The oldest ocean crust is about 200 million years (Figure 3.35) The oldest ocean crust is found in locations near continental land masses (such as the east coast of North America) and near volcanic island arcs along the western side of the Pacific Basin.

What are rocks that are formed at the bottom of the sea called? ›

Generally, the rock formed at the bottom of the oceans will be sedimentary because it's just layers of silt and dust and sand and dead animals building up over time, but near the mid-ocean ridges and undersea volcanoes it's igneous. 1. John Flavin. Professional Geologist and Engineer Author has.

What kind of rock is formed at the bottom of the sea? ›

Sedimentary rocks are formed over million of years, as sediments (broken remains of other rocks) compact on the Earth's surface, under seas, lakes, and oceans. Different sedimentary rocks include: sandstone. limestone.

What is hiding beneath the ocean? ›

In the past 46 years of research, however, no one had ever thought to peer beneath the ocean's hot springs. Stripping back the seafloor's shell has now revealed a colorful ecosystem of worms, snails, and chemosynthetic bacteria, which don't rely on sunlight but on minerals for energy.

Is there a life below the ocean? ›

SDG14: Life Below Water

Oceans are home to seahorses, dolphins, whales, corals, and many other living creatures. Oceans are our planet's life support as they provide water, food and help regulate the weather. Oceans also provide jobs for more than 3 billion people who depend on marine biodiversity for their livelihood.

Do rocks contain DNA? ›

Origins of life. DNA bases found in space rocks. ALL four of the key DNA building blocks have now been found in meteorites, suggesting that space rocks may have delivered the compounds to Earth, contributing to the origin of life.

Do rocks have energy? ›

The rocks have potential energy, when they are under effect of gravitational energy. The rocks have energy, as they contain minerals in the form of mica, olivine, quartz, and calcite. The rocks have kinetic energy when they have some displacement (which is due to landslide, flood, earthquake ).

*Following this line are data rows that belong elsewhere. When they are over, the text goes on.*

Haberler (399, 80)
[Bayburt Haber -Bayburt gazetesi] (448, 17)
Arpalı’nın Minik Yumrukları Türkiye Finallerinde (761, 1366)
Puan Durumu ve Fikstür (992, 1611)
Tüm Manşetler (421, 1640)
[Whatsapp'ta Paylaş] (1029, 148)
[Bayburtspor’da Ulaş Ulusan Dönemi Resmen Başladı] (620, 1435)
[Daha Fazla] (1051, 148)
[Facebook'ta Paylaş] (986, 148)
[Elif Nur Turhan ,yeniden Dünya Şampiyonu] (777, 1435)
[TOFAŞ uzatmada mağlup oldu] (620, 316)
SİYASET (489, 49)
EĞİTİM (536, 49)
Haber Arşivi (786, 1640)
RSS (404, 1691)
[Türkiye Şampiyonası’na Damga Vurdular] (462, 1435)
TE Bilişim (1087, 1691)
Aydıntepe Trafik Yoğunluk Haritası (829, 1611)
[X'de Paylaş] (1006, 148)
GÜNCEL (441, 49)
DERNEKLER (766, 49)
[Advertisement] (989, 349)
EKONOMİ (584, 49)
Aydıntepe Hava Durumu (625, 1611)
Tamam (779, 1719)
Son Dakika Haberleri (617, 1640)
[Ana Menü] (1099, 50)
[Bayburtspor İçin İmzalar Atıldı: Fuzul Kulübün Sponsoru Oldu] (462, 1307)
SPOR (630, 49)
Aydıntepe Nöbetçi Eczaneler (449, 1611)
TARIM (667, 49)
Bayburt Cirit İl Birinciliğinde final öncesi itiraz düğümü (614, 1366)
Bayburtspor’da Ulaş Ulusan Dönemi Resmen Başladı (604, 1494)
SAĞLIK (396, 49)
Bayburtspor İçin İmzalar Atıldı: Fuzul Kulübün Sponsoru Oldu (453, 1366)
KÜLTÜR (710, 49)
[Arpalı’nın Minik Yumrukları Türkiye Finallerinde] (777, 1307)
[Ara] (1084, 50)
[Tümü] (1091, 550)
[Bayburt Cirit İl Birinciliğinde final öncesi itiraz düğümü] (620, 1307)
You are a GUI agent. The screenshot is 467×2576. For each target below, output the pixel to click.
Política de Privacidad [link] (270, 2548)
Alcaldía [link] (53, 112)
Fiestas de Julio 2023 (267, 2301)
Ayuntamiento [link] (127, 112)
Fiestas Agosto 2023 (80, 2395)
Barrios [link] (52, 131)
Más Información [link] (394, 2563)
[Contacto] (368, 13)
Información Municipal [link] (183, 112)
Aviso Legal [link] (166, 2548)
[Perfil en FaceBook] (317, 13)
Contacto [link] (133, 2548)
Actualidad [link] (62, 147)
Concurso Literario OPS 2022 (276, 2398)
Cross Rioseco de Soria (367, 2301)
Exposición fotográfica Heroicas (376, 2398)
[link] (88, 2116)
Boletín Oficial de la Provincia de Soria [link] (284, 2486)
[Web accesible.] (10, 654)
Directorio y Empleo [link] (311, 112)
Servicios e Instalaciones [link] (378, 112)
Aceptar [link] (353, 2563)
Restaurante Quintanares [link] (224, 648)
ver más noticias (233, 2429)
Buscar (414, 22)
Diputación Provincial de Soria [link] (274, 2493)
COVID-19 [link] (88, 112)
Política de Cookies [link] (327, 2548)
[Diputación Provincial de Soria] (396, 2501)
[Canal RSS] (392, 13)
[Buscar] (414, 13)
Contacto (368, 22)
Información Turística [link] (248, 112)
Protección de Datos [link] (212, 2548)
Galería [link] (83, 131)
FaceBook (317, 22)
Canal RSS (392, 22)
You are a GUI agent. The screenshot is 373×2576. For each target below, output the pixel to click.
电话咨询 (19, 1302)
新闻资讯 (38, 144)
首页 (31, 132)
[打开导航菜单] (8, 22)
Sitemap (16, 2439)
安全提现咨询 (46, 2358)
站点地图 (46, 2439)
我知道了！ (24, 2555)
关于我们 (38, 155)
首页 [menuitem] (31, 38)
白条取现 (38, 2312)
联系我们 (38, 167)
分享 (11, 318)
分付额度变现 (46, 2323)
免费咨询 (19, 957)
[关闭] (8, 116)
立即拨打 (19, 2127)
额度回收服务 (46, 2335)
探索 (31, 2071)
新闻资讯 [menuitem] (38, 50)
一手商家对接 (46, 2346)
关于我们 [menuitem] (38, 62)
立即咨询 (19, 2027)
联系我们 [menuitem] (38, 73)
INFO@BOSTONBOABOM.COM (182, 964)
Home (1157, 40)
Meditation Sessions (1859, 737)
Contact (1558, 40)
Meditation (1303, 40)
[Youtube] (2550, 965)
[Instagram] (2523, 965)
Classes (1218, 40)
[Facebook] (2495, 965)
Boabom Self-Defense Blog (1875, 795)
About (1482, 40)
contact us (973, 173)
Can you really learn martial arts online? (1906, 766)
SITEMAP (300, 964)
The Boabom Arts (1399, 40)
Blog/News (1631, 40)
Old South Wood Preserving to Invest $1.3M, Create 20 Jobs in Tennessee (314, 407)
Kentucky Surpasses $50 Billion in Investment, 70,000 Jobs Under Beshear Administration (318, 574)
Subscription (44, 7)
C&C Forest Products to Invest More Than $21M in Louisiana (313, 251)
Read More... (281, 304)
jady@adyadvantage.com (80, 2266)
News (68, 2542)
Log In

What bacteria lives on rocks? ›

An endolith or endolithic is an organism (archaeon, bacterium, fungus, lichen, algae or amoeba) that is able to acquire the necessary resources for growth in the inner part of a rock, mineral, coral, animal shells, or in the pores between mineral grains of a rock.

Why are there no really old rocks found on the ocean floor why are really old rocks only found on the continents? ›

Although oceanic crust has been forming on Earth for over 4 billion years, all of the sea floor older than about 200 million years has been recycled by plate tectonics. Continental crust is not subducted and destroyed, so very old continental rocks have survived.

What is found in the rock in the ocean floor that attracts the magnet? ›

When hot lava erupts on the ocean floor and cools it not only crystallizes, but it also becomes magnetic. This is because the magma that seeps from the Earth's mantle has a lot of iron in it.

Why rocks found on the ocean floor are younger than those found on continents? ›

Because of this recycling, the age of the oceanic crust varies depending on location. Areas where new crust is being formed at mid-ocean ridges are much younger than zones further away (Fig. 7.58). By contrast, continental crust is rarely recycled and is typically much older.

Where would you find the youngest rocks along the ocean floor what is happening at that location? ›

The youngest rocks on the ocean floor are located at the oceanic ridge, an underwater mountain range formed from the spreading of tectonic plates in the ocean. As the tectonic plates spread apart, molten magma is released into the ocean. It cools in the seawater forming new rocks that form underwater mountain ranges.